Sunday, March 7, 2021

The National Anthem: A Metaphor for our Country

 I have a complicated relationship with gratuitous nationalism.

The Pledge of Allegiance (for example) is a hot mess of flaming flatulence, a socialist and racist —and incredibly successful—attempt at subjugation.


After 9/11, the American Flag began to look like performance theater, waving in every yard like some sort of collective club insignia, proving that we were the good guys. Car dealerships compete to wave the most flags, the biggest flags, proving they are the most American as they sell foreign-made cars.


Playing the National Anthem before sports events is downright nonsensical. I can’t believe I have much in common with Mark Cuban on anything (other than the fact that we both can't dance), but the National Anthem doesn’t represent everyone and it definitely doesn’t have anything to do with sports. Sports are entertainment. Sports are a business. Sports are not patriotic. It’s just tone-deaf to play the National Anthem at a pro basketball game or a high school football game or any game that isn't the Olympics.


But at a major political conference? Playing the National Anthem makes sense. Play on.


Look, it’s a complicated song with a complicated history. Set to the tune of an English drinking song, it requires an incredible range and a perfect pitch. It’s become a flashpoint of political tension, as those who kneel to speak out against injustice are villainized by those who see no injustice at all. No one agrees on what the National Anthem really symbolizes. And the third verse of the song is downright racist. 


And yet, to me, the National Anthem is beautiful and sacred. Whether you choose to stand or choose to kneel; whether you choose to salute, or put your hand on your heart, or bow your head; whether you choose to hum along or sing or sit in silence...you do NOT perform it in order to showboat. If you can’t sing it straight, don’t sing it. And if you really can’t sing, by god, don’t sing it. 


The National Anthem is a complicated song that mirrors how complicated our country is.


But it is NOT a song you fuck with. It is not a song you sing on a national stage because your daddy knows someone.

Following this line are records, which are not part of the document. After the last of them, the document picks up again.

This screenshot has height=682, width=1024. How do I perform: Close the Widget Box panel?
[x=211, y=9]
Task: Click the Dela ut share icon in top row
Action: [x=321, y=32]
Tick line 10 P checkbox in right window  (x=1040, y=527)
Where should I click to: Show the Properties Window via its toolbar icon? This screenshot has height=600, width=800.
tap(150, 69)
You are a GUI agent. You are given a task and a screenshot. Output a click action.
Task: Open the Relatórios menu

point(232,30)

This is not a song you can sing because you think you can sing.


To destroy the National Anthem is to disrespect what so many have fought for, even if we can’t agree on what it all means.


It’s interesting to me that the ones who have publicly slaughtered it the worst—Roseanne Barr, Sailor Sabol—they have been right wing ideologues who don’t even seem to understand the words they are singing.


And to them I would say


If you are so full of hubris that you think you deserve to sing the National Anthem at a major event? You don’t.

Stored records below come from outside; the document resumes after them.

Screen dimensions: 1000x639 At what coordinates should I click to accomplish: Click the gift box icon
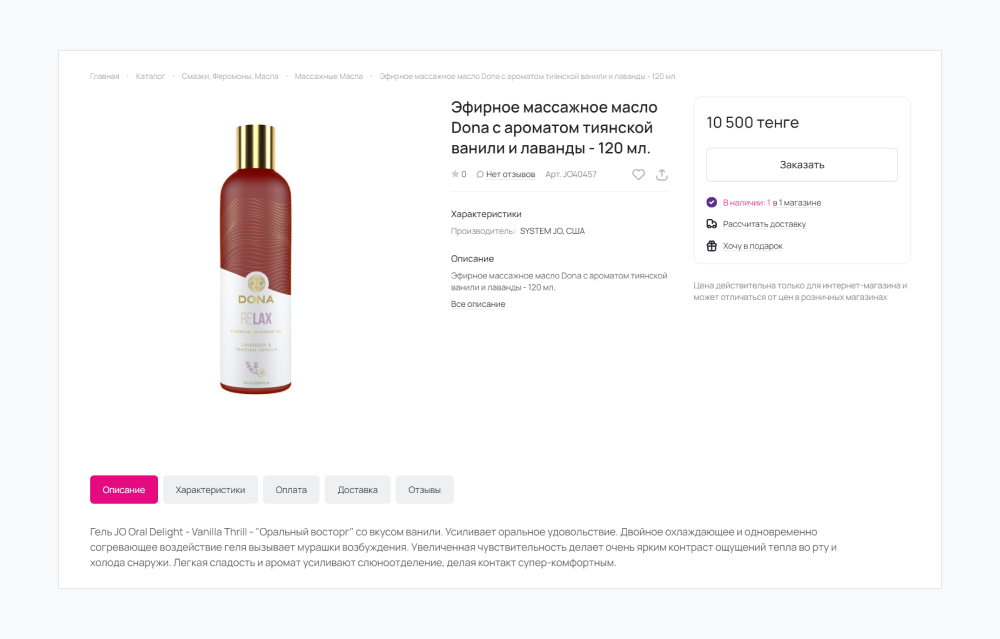tap(713, 245)
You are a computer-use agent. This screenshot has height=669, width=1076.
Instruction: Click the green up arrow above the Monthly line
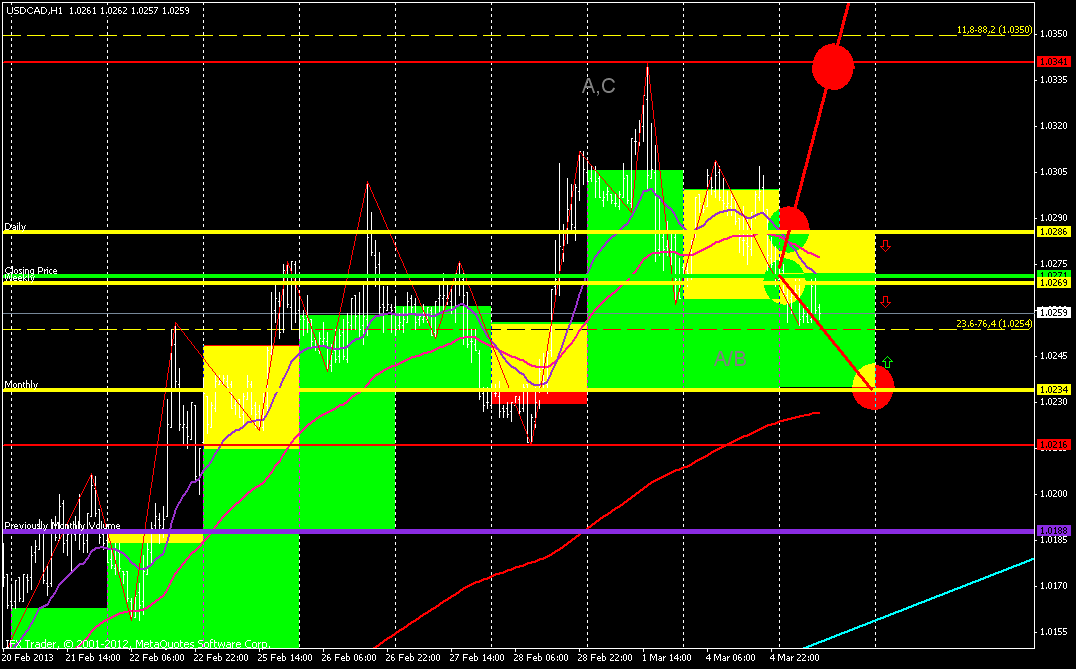(887, 362)
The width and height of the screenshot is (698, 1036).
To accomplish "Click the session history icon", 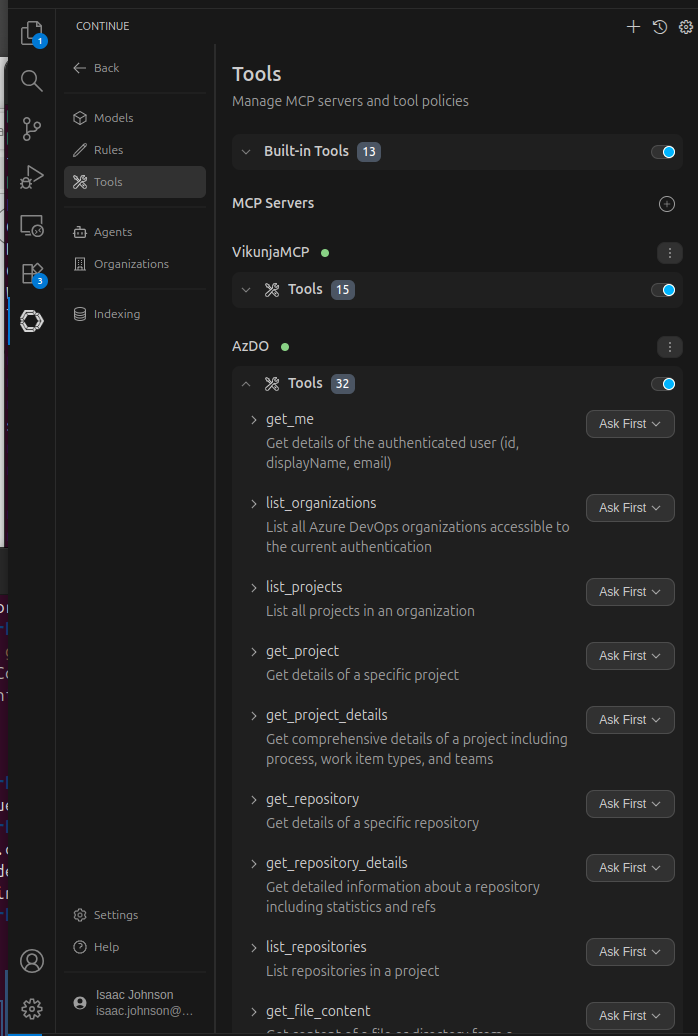I will 659,27.
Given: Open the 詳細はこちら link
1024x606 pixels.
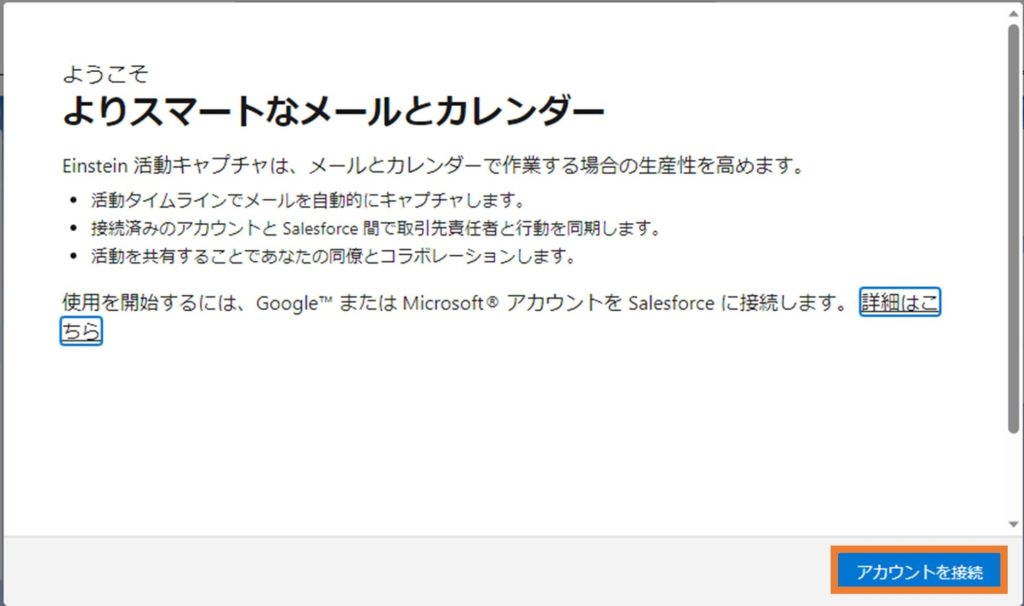Looking at the screenshot, I should tap(899, 304).
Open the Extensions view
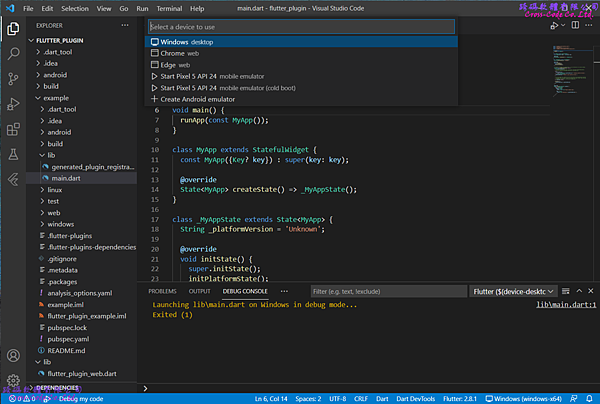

Your white privilege, your sheltered life, everything that has lifted you to a national stage without merit,..that all is truer than any key you attempted to sing in.


I realize, Sailor, that you are still a kid, only 19 years old. You didn’t put yourself on that stage. Some truly terrible adults did.

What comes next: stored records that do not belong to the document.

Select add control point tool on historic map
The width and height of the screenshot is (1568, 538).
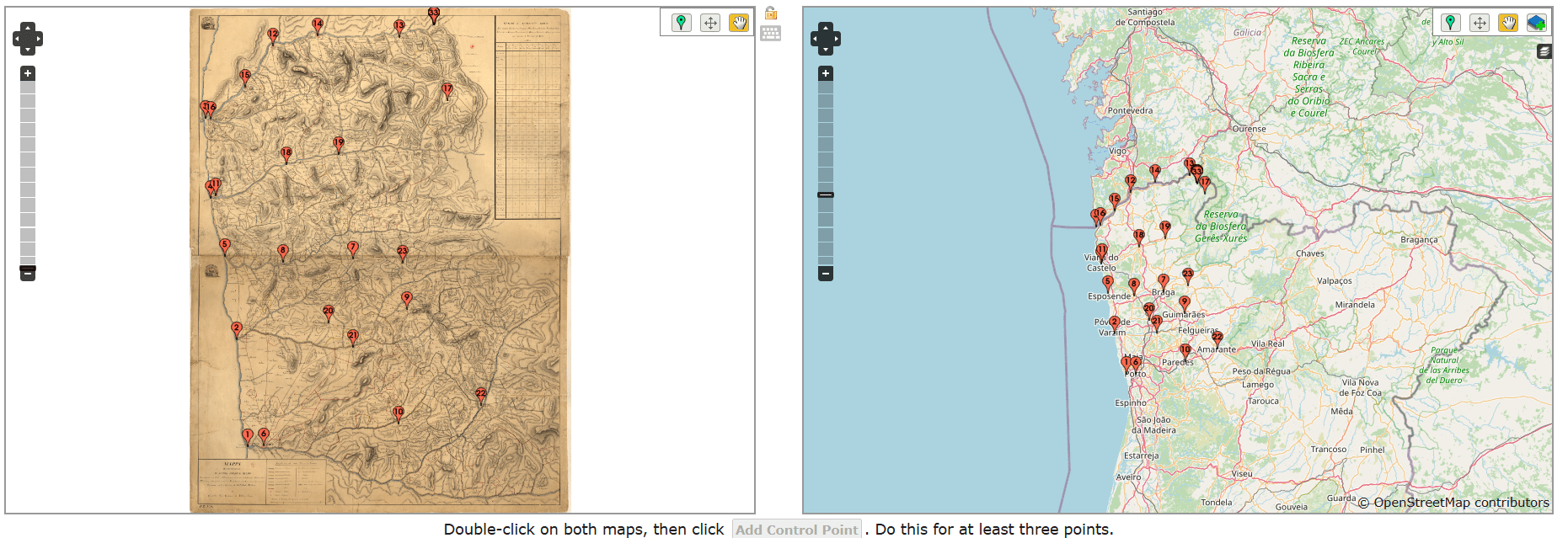pyautogui.click(x=681, y=23)
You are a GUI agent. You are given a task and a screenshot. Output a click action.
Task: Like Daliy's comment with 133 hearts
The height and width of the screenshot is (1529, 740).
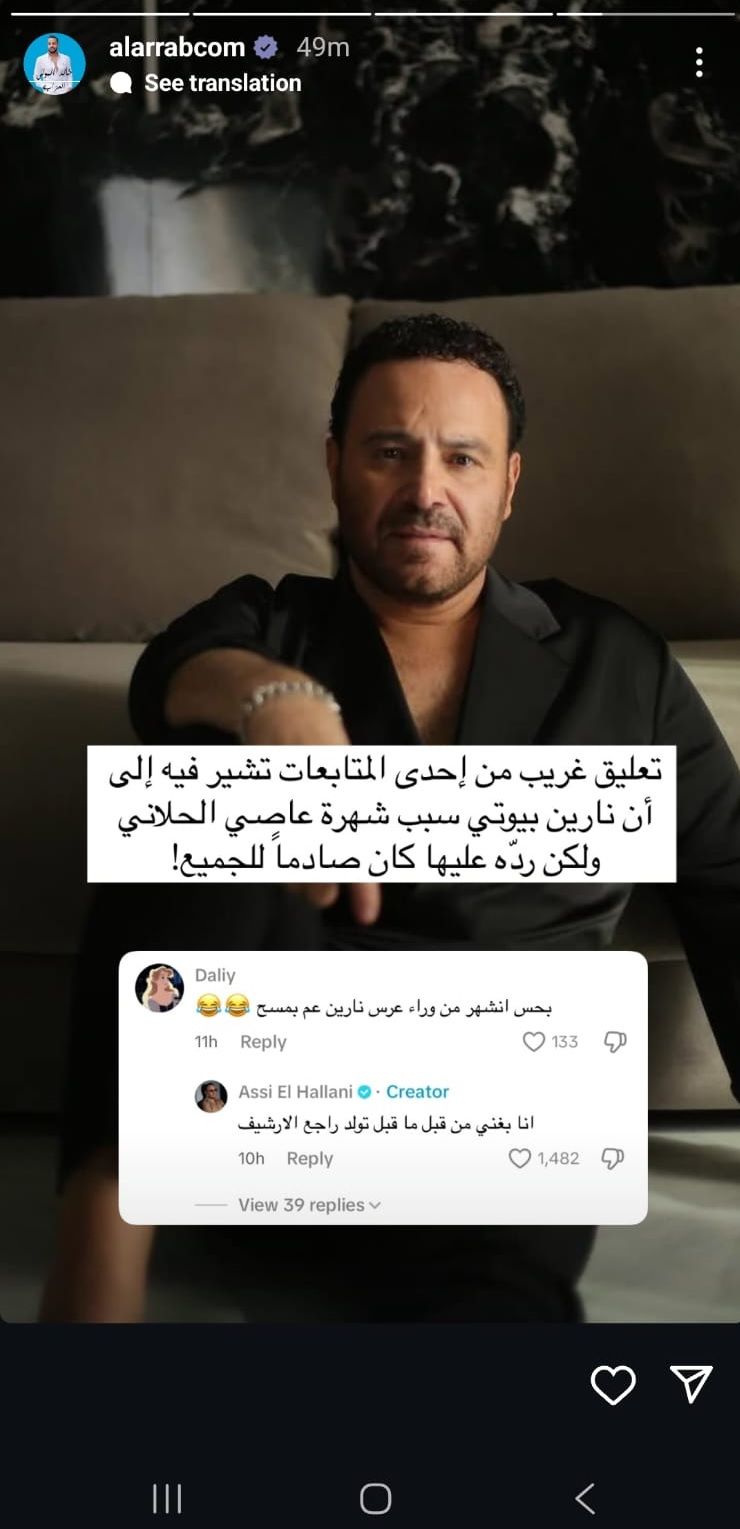[x=535, y=1042]
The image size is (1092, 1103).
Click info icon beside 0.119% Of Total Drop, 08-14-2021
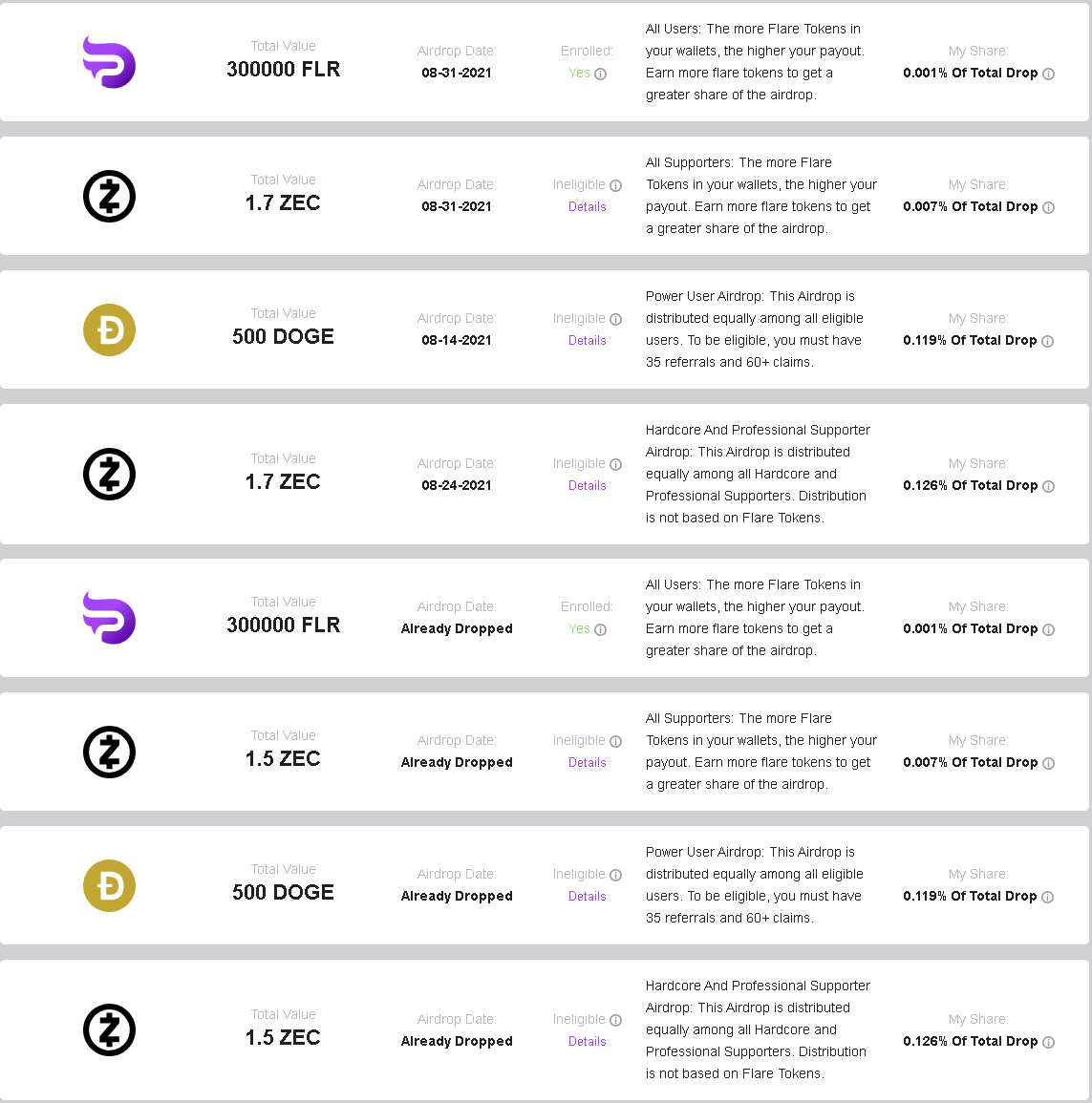click(x=1048, y=341)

But you are representative of what is wrong in this country: white people, stomping around, belting out their version of nationalism. And it is so horribly off-key. It is out of tune. It is embarrassing. It takes a very skilled Black man to even begin to make you sound good. A man who would never, EVER, be invited on that national stage. A man who understands music, and who represents himself --and our national anthem-- and our country, in a way that you will never understand. 


In some ways, this really isn’t about you. It’s about a system that promoted you, that gave you opportunities that you did not earn on your own merits. This is really more a rant at the systems, at the people, who put you in that position. Who elevated you, who told you you were exceptional, who allowed you to believe that you were.


And the end result is that you stood on a national stagea stage built to model a Nazi SS symbol, a literal stage of white supremacyand you belted out a completely tone-deaf version of a song you claim to revere, to a nation you don’t even begin to understand.